- [Activity] No pictures go into the copy. Write out every line below exactly.

- [The input]
※ ※ ※

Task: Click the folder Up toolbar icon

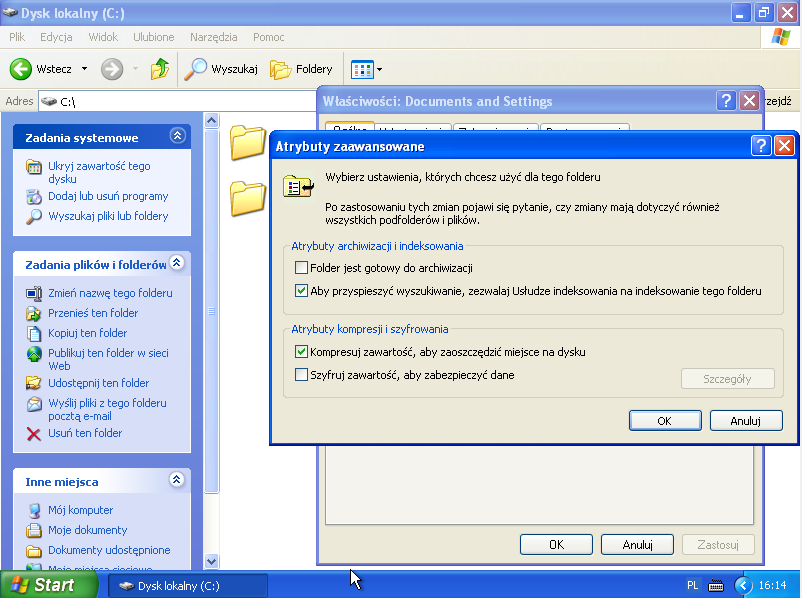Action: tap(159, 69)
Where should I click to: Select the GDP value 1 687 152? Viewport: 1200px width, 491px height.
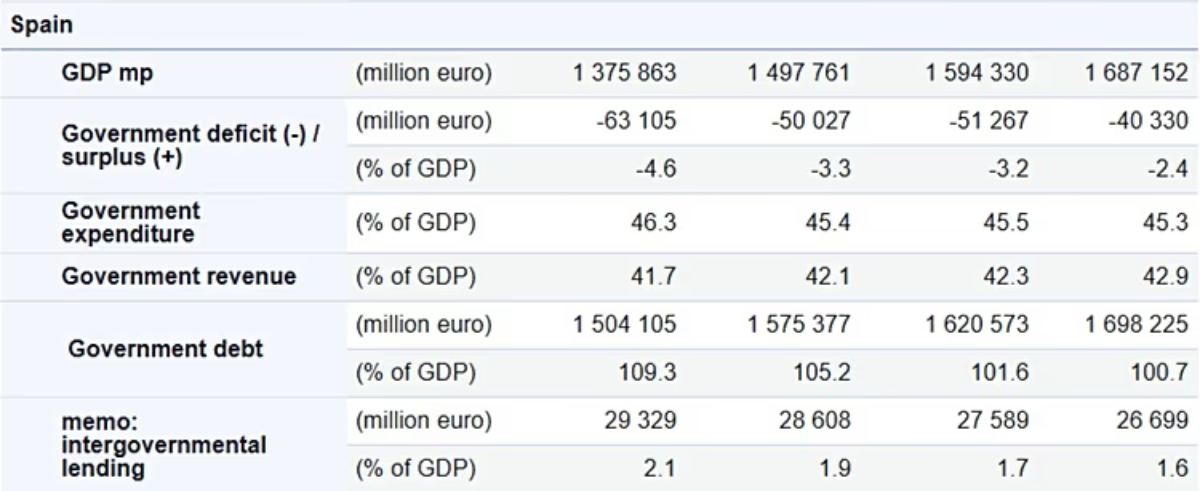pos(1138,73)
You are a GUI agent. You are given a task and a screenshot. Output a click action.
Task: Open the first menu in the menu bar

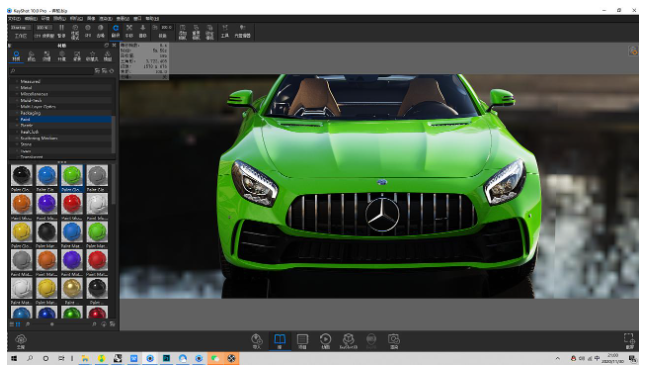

※ ※ ※

- [Task output]
Task: Click the folder Up toolbar icon

Action: tap(159, 69)
Where should I click to: Select the GDP value 1 687 152? Viewport: 1200px width, 491px height.
pos(1138,73)
You are a GUI agent. You are given a task and a screenshot. Output a click action.
Task: Open the first menu in the menu bar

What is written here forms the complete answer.